Saved entries
______________________________

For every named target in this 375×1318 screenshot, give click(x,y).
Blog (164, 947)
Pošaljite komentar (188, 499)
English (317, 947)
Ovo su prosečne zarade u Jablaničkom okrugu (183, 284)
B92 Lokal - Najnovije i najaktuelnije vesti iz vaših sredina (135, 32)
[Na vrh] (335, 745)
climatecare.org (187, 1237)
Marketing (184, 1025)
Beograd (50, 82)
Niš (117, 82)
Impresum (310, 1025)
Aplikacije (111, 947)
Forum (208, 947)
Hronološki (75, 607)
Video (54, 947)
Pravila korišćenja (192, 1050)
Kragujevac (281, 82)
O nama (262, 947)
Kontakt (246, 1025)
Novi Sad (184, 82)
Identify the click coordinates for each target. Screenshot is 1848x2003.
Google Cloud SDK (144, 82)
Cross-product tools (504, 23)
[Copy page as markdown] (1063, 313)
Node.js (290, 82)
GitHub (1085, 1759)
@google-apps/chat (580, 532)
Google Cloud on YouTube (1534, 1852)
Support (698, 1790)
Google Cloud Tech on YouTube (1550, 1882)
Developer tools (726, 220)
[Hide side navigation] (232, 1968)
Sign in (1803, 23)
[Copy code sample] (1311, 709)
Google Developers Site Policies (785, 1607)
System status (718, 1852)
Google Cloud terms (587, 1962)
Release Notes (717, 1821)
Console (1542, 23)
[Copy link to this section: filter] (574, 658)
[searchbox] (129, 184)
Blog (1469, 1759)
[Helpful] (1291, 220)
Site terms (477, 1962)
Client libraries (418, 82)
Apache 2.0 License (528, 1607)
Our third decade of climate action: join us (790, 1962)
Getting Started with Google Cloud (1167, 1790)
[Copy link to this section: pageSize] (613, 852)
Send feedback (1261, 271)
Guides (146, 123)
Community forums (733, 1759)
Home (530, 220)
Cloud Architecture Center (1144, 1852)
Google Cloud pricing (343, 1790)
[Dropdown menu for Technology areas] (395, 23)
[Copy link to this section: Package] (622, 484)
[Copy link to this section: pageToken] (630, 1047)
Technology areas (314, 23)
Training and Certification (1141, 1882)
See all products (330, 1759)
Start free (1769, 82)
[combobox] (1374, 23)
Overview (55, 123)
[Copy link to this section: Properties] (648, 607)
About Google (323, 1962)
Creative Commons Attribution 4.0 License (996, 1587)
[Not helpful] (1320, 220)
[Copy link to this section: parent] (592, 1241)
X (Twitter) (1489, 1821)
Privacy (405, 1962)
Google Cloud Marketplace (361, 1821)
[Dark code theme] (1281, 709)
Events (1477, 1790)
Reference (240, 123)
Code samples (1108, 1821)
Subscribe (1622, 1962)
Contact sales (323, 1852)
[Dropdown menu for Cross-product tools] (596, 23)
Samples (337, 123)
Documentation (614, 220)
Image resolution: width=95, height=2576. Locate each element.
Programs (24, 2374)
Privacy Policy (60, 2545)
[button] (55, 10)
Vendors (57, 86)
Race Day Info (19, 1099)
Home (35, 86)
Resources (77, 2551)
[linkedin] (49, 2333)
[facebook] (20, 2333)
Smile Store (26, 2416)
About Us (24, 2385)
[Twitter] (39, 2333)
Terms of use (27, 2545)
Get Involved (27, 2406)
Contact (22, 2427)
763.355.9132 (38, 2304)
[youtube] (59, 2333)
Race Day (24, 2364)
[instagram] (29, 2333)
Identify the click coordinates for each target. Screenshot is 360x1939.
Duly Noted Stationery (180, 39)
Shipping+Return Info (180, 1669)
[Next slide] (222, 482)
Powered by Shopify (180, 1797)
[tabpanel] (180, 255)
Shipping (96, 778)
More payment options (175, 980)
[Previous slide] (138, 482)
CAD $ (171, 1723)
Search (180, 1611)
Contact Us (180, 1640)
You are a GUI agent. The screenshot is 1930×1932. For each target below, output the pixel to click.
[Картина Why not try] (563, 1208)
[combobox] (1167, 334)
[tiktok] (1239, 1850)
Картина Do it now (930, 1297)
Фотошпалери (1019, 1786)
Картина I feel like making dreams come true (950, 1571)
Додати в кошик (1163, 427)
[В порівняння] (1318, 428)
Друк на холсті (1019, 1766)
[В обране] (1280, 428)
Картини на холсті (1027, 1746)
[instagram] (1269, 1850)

______________________________

Set down the lines of the records exactly, from the first one through the line containing "[Na vrh] (335, 745)", and add nothing else.

## Your solution
For every named target in this 375×1318 screenshot, give click(x,y).
Blog (164, 947)
Pošaljite komentar (188, 499)
English (317, 947)
Ovo su prosečne zarade u Jablaničkom okrugu (183, 284)
B92 Lokal - Najnovije i najaktuelnije vesti iz vaših sredina (135, 32)
[Na vrh] (335, 745)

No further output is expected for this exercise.